───── Input data

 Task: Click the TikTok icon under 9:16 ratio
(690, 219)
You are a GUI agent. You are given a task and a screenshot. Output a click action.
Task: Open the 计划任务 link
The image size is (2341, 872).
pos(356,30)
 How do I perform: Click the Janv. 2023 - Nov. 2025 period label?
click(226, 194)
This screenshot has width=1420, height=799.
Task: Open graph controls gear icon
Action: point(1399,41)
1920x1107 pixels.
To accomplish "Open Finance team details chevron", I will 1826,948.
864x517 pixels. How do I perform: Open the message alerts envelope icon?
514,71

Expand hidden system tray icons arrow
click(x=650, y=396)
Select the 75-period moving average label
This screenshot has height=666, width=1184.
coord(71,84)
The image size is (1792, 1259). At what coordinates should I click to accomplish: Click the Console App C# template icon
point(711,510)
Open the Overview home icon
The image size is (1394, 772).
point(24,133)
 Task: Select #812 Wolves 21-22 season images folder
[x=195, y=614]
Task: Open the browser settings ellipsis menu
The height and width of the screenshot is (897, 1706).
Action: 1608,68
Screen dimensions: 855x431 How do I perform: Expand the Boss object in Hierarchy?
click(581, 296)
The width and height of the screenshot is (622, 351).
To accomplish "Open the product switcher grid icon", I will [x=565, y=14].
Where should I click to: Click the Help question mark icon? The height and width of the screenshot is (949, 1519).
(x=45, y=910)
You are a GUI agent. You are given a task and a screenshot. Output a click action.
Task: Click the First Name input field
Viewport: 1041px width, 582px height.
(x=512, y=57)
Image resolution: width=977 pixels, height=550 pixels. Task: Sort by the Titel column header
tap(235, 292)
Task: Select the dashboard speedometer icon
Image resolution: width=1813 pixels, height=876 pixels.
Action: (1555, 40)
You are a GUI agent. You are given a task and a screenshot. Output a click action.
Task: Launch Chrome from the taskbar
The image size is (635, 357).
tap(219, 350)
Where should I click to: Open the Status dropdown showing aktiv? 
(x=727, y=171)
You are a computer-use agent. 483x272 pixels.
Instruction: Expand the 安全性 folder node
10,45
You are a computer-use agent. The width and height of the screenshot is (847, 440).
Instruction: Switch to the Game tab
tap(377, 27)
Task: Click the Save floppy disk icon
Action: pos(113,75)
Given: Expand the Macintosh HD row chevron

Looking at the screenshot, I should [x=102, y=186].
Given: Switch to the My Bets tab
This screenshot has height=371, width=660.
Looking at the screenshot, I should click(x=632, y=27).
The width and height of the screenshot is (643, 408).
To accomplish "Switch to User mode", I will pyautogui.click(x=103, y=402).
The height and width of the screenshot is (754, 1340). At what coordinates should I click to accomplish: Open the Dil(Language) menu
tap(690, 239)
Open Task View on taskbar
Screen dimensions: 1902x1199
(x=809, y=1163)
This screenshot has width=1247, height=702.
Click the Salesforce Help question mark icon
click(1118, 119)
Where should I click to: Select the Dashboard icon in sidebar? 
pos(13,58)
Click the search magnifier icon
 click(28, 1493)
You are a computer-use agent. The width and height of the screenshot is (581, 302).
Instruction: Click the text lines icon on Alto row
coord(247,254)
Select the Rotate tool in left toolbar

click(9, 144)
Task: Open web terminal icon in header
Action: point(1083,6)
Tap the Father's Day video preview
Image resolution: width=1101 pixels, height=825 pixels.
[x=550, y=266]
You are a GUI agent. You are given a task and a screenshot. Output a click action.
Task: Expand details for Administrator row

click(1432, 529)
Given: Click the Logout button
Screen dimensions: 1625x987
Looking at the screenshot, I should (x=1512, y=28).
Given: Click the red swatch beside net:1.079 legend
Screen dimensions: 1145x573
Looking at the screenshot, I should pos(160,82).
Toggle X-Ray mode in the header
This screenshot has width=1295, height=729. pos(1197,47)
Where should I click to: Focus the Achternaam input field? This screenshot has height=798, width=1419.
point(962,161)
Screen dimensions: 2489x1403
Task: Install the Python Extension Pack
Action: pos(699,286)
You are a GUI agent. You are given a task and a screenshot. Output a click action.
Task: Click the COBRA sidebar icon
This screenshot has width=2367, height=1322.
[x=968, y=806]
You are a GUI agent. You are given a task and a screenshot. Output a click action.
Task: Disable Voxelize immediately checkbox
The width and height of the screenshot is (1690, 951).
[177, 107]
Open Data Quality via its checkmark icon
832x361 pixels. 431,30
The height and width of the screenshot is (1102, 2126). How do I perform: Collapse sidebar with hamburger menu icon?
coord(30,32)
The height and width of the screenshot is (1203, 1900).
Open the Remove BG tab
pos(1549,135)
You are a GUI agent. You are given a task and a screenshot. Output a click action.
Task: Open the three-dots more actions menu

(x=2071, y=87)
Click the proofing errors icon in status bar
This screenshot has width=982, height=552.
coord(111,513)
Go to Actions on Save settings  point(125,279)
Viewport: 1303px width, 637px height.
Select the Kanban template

──────────

**Exercise details:** Set the entries down again exactly, beginning with their first line and ending with the line that contains "Select the 75-period moving average label"; omit all other lines.

**Problem solution:**
 Task: Click the TikTok icon under 9:16 ratio
(690, 219)
You are a GUI agent. You are given a task and a screenshot. Output a click action.
Task: Open the 计划任务 link
The image size is (2341, 872).
pos(356,30)
 How do I perform: Click the Janv. 2023 - Nov. 2025 period label?
click(226, 194)
This screenshot has width=1420, height=799.
Task: Open graph controls gear icon
Action: point(1399,41)
1920x1107 pixels.
To accomplish "Open Finance team details chevron", I will 1826,948.
864x517 pixels. How do I perform: Open the message alerts envelope icon?
514,71

Expand hidden system tray icons arrow
click(x=650, y=396)
Select the 75-period moving average label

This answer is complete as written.